We’ve all played the game. You know it and I know it, the comparison game is one that rears it’s ugliness and traps us even in our best moments. Somehow, someway this comparison game runs rampant among women. This game we play in our heads creates broken friendships, missed life callings, and all out sin. Yep, I said sin. My seemingly innocuous thoughts and comparisons are considered by the Lord as flat out sin. This truth is straight from the book of Galatians, and served as a holy kick in the pants to get over myself.
Now the works of the flesh are evident: sexual immorality, impurity, sensuality, idolatry, sorcery, enmity, strife, JEALOUSY, fits of anger, rivalries, dissensions, divisions, envy, drunkenness, orgies, and things like these. I warn you, as I warned you before, that those who do such things will not inherit the kingdom of God. But the fruit of the Spirit is love, joy, peace, patience, kindness, goodness, faithfulness, gentleness, self-control; against such things there is no law. And those who belong to Christ Jesus have crucified the flesh with its passions and desires (Galatians 5:19-23, emphasis mine).
This jealousy and envy that we allow to have its say in our minds serves no good purpose and steals the joy we find when we sit and live content right where God has us.
Because I’ve played the comparison game and lost way too many times to count, I thought I would lay it all on the line and share some tools that I personally use to just STOP the game. These tools and weapons and “game chips” have been wielded during those time when the ugliness of comparison threatens my joy and I’ve found meaningful victory, true, God-given victory.
1. Know your vulnerable times. From very personal experience, I’ve come to recognize the specific times in which the temptation to partake in the comparison game arises. For me it is when I am tired and stressed. It is when I’m not firing on all cylinders that I fall into the trap seeing what others have in abundance verses what I perceive as personal lack. And, to get real about it, it is when my hormones are raging that I allow my guard down as I swipe through social media. Without the filter that helps me see the “perfectly edited” lives of my friends, I compare that to my messy, chaotic, unedited life. Taking that one step further, I absolutely join in on the game when I haven’t had enough Jesus time. Bottom line, when we are flat out depleted physically and spiritually, our mind plays games on us and we distort reality and put others on that pedestal of the unattainable.
2. Pray for that person. When having a very raw conversation with a good friend about jealousy and comparison, she shared a profound way of stepping away from the game. By praying for that person in which we compare and contrast, we place them in the honor of what they are: a child of God. Not a facade of that which we hope for in our own lives. My friend went so far as to suggest praying blessings over the very one who has everything that I want. As I began this practice, I noticed my heart changed slowly and I went from idolizing that person to approaching God on her behalf.

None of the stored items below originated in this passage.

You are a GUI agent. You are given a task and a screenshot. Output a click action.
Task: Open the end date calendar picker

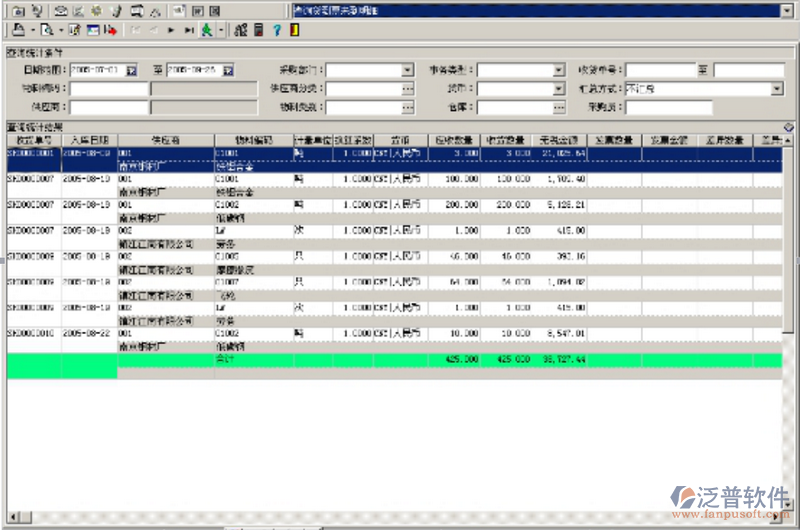228,71
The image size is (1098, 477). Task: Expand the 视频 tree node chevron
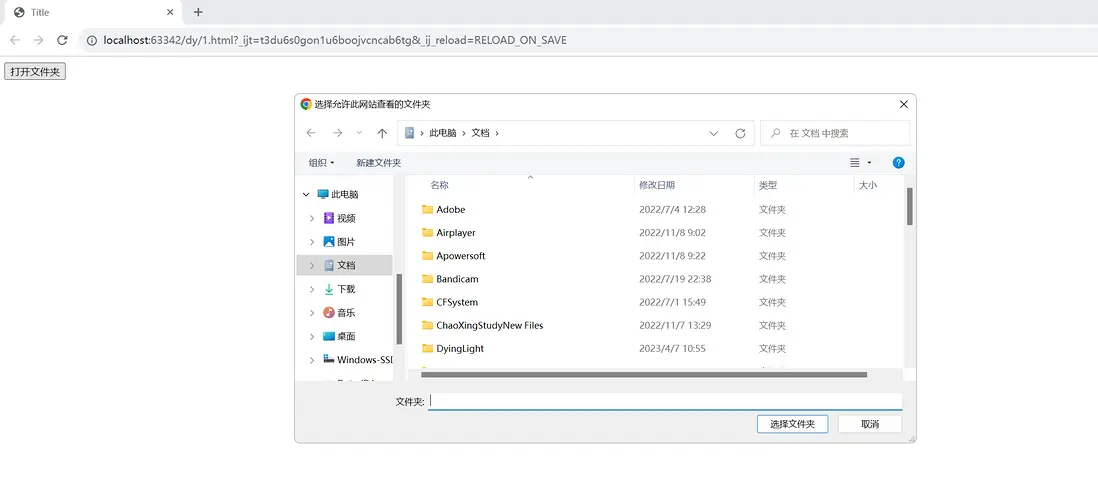(x=312, y=218)
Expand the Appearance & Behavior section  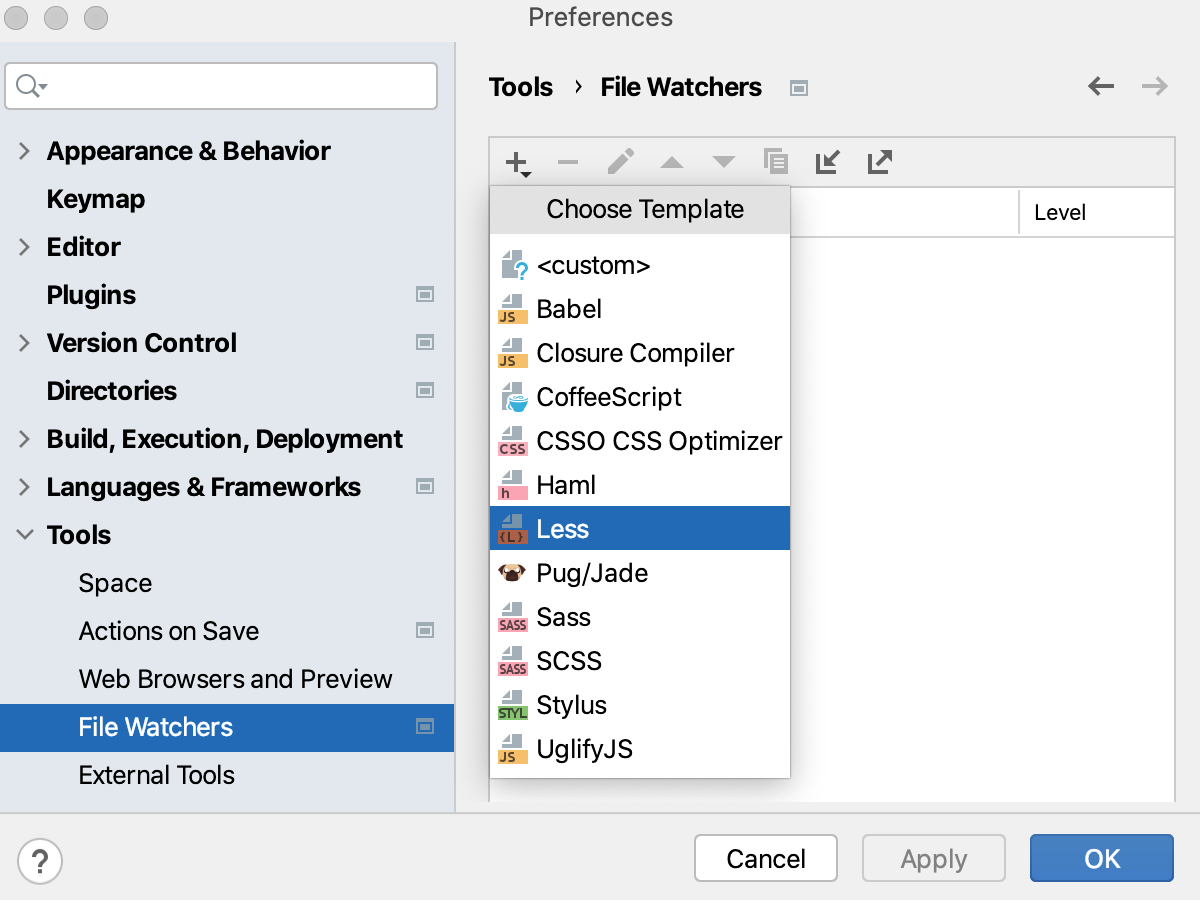click(x=22, y=151)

Though it is hard to take that first step to get over our heart hurt and pray, let’s do this together. Who is one person that you play the silent game of comparison with? Pray right now that God will bless her and keep her. Pray that she feels His love and acceptance. Pray for peace and mercy. Pray for things you want for yourself over that woman that God loves as much as He loves you.
3. Take inventory. This one might seem elementary or overly simple, but it is a powerful way to refocus our minds and hearts toward the Giver of every good and perfect gift. When we take time in the middle of the comparison game and choose to literally list out (pen and paper!) all of the blessings, opportunities, outpourings, miracles, love moments, grace moments that God showers on us daily, something begins to shift. The score board tilts more toward gratefulness and away from envy. For me, this intentionally time of taking inventory has to happen daily when I am in my vulnerable times. It forces my hand. I begin to unclench that ever tangible and palpable grip of jealous comparison and God chips away at my sin. Though His forgiveness is abundant, my need for daily repentance of comparison is necessary to win the game.
How will you stop the game of comparison today? Will you trade jealousy, envy and comparison for the ever lovely and juicy fruit of the Spirit? Love, joy, peace, patience, kindness, goodness, faithfulness, gentleness, and self-control. Oh. these are so much more fun to live with. Let’s do it. Through God’s power and mercy we can win the game!